Шереметьев опять усмехнулся.
— Говорил я тебе, — сказал он, — только уж ты сам свое счастье за хвост лови. Сумеешь поймать — в гору пойдешь, не сумеешь — себя виновать. А в письме-то я про тебя нарочно помянул.
Кочет так расчувствовался, что даже бросился к ногам боярина.
Ему было приказано явиться с выбранными им товарищами на следующее утро. Кочет ушел в лагерь радостный. Но на его губах змеилась такая улыбка, что, если бы увидел ее Борис Петрович, он, наверное, призадумался бы…
На другой день по дороге от русского лагеря и Мариенбурга к русской границе уже двинулся небольшой поезд. Впереди шли солдаты в походной форме, сзади них тряслась колымага, а в ней крепко спала мариенбургская красотка. Рядом с колымагой шли двое солдат; один из них был Кочет. За колымагой двигалось несколько подвод, нагруженных провиантом; тут же ехали солдаты, которые должны были сменять пеших конвоиров. Путь совершался беспрепятственно. Кочет был весьма предупредителен к Марте, шутил с ней, и они частенько выпивали, так что Марта почти не замечала пути.

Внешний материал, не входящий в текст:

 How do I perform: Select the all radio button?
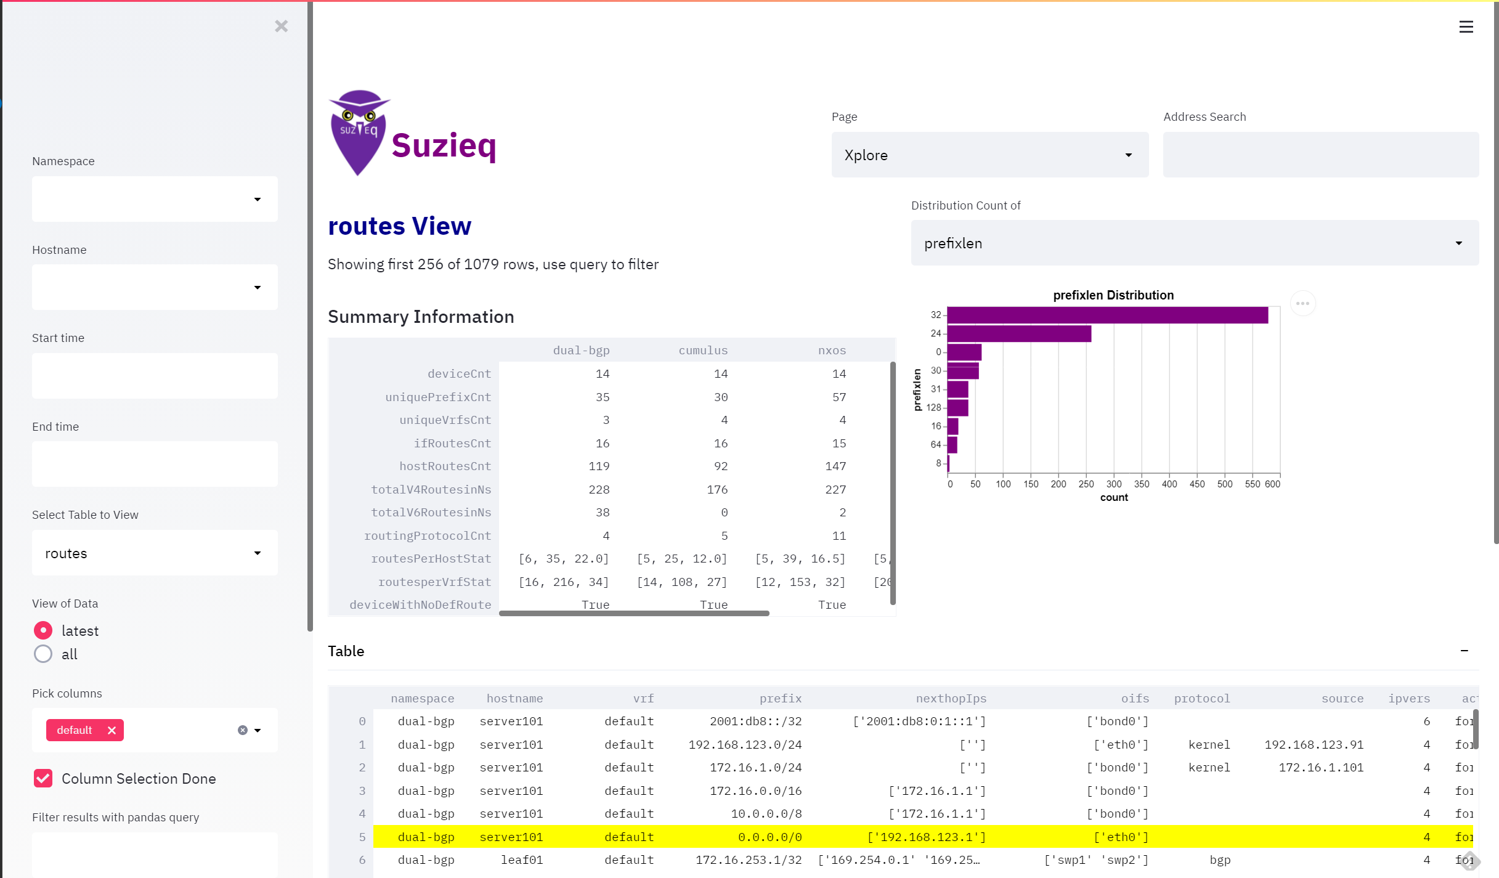click(43, 654)
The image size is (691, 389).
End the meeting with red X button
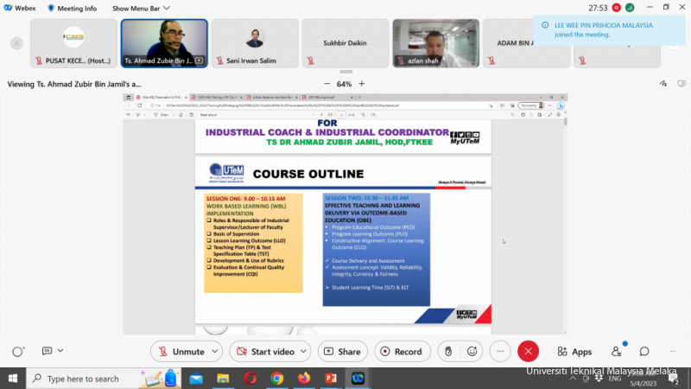pyautogui.click(x=528, y=352)
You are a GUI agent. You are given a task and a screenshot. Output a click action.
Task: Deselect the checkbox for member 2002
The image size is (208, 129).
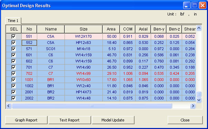(x=13, y=98)
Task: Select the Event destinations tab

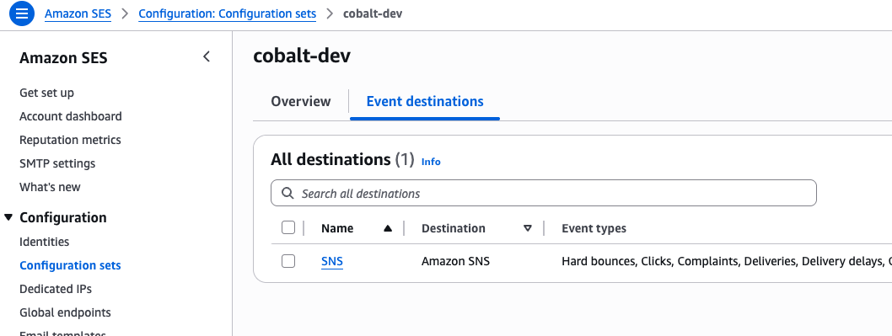Action: [x=425, y=101]
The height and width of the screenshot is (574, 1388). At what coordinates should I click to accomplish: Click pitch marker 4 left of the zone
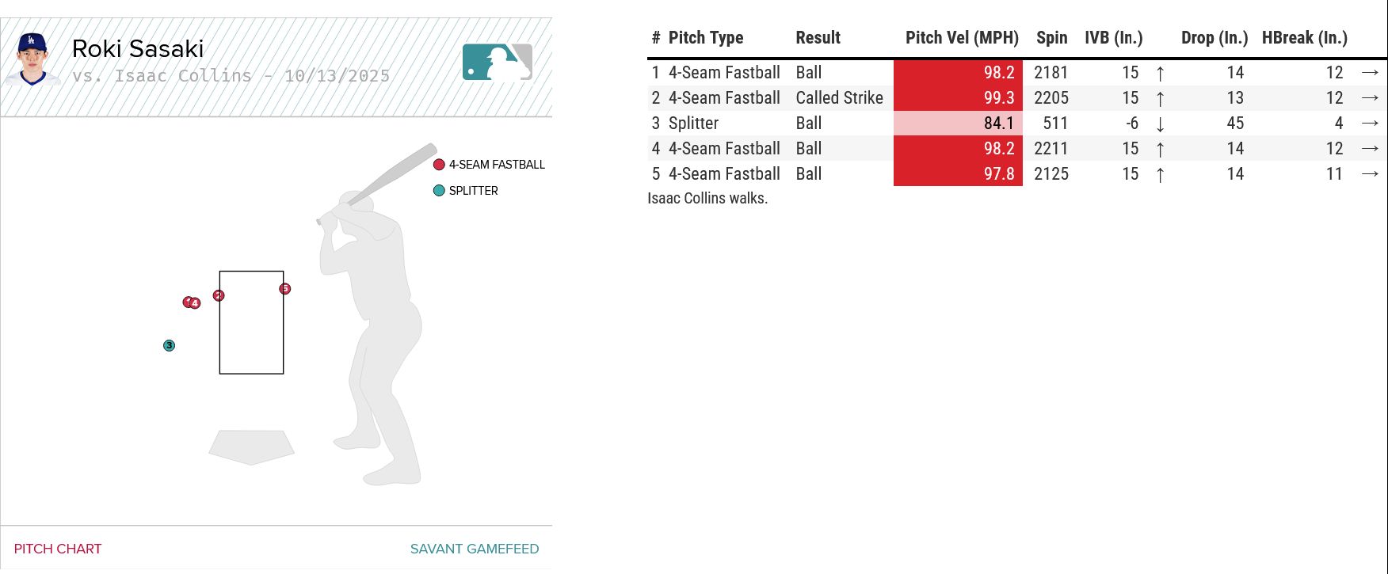click(196, 304)
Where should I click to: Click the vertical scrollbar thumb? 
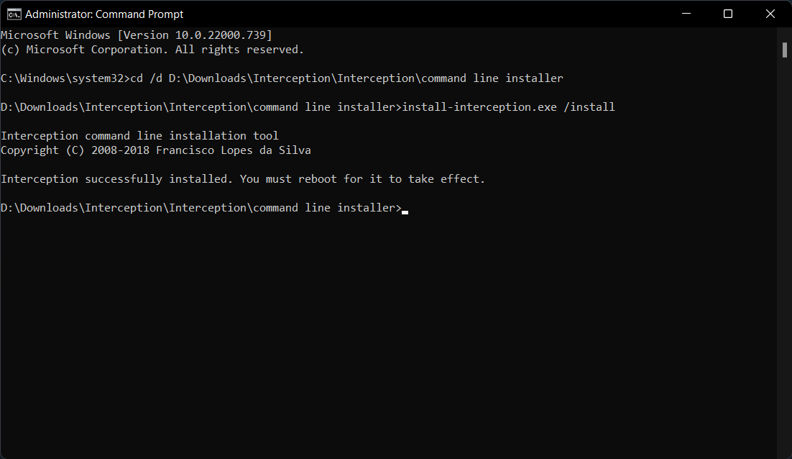click(785, 49)
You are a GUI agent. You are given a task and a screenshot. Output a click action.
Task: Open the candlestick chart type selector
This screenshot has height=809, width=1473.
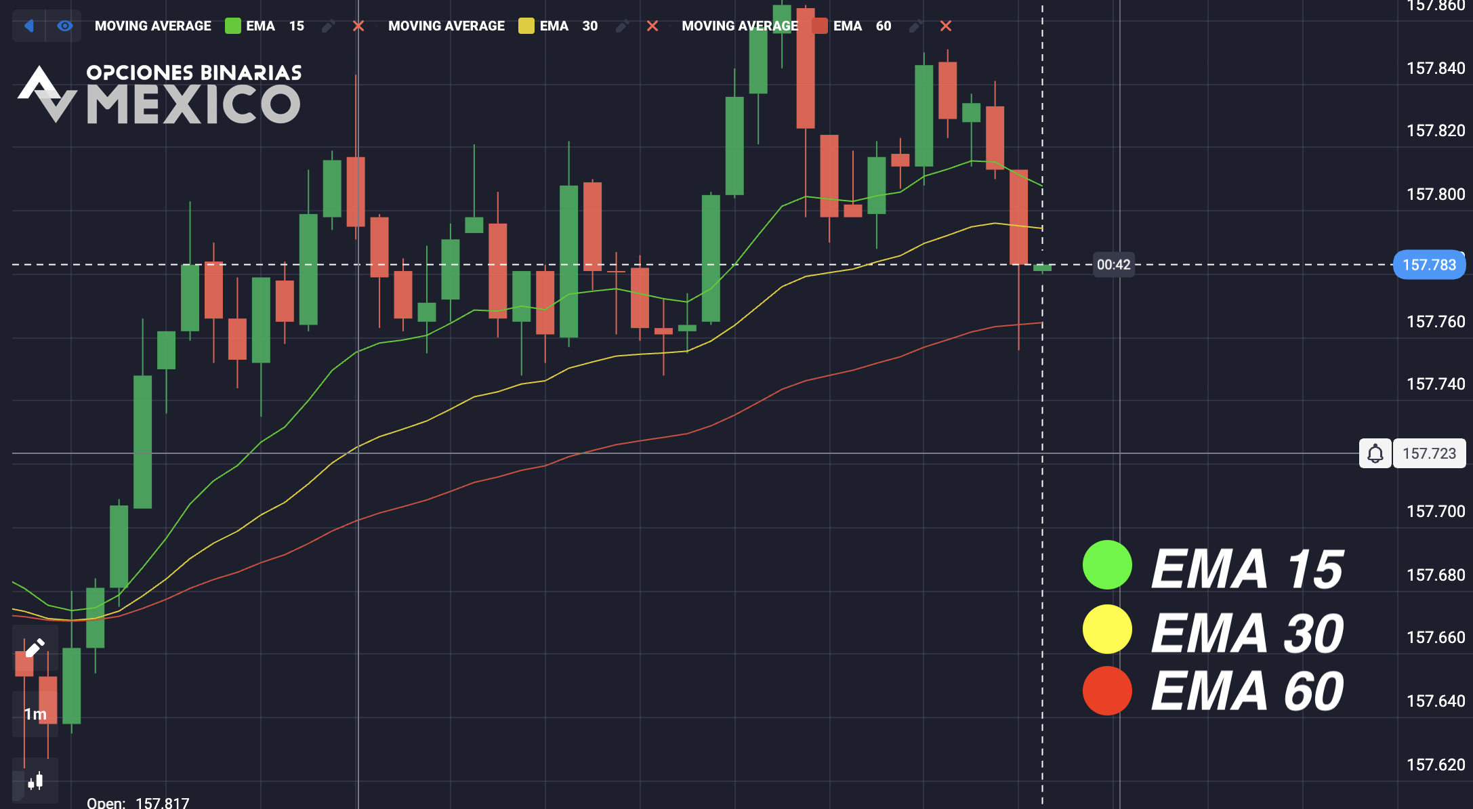[x=35, y=781]
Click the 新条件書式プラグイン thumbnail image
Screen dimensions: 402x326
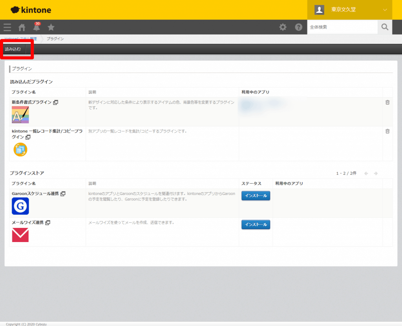tap(20, 115)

Как-то им пришлось заночевать в поле. Разожгли костры, ночь была сырая (стоял конец августа), и солдаты были рады погреться около веселого пламени. Тут впервые Марта заметила какого-то нового человека. Это был высокий, мускулистый парень с глуповатым лицом. Приглядываясь к нему, она приметила, что этот парень был хорошо знаком с ее другом и покровителем. Кочет разговаривал с ним так, как будто знал его давным-давно.
Марта спала целый день и теперь к ночи не могла заснуть. Она видела, как разбрелись к подводам солдаты и у костра остались только Кочет да парень в крестьянской одежде. Ночь была тихая, лунная. Марта потихоньку выбралась из колымаги: ей хотелось движения, хотелось ходить, но она боялась, что Кочет не пустит ее из возка. Выбравшись потихоньку, она сперва прошла по полю, потом, обойдя круг, очутилась в леске, на опушке которого был разложен костер.
Тут девушке вдруг сделалось страшно, ее невольно потянуло к людям. Недолго думая, Марта Рабе пошла туда, где сидел Кочет со своим знакомцем, но подойдя совсем близко, остановилась.
Кочет и его собеседник, уверенные, что их никто не слышит, говорили вполголоса, нисколько не стесняясь.
— Да, Телепень, да, — произнес сержант, — наступает и наше времячко расквитаться с злым ворогом и послужить еще раз матушке-царевне.
— Что ж, и послужим! — ответил Телепень. — Я к тому не прочь.
— Знаю это, друг, потому-то и говорю я с тобой. Не испугался ты труда, пришел навстречу ко мне, так я и впредь на тебя надеюсь.
— Надейся! Не прогадаешь! А только, что делать надо, скажи?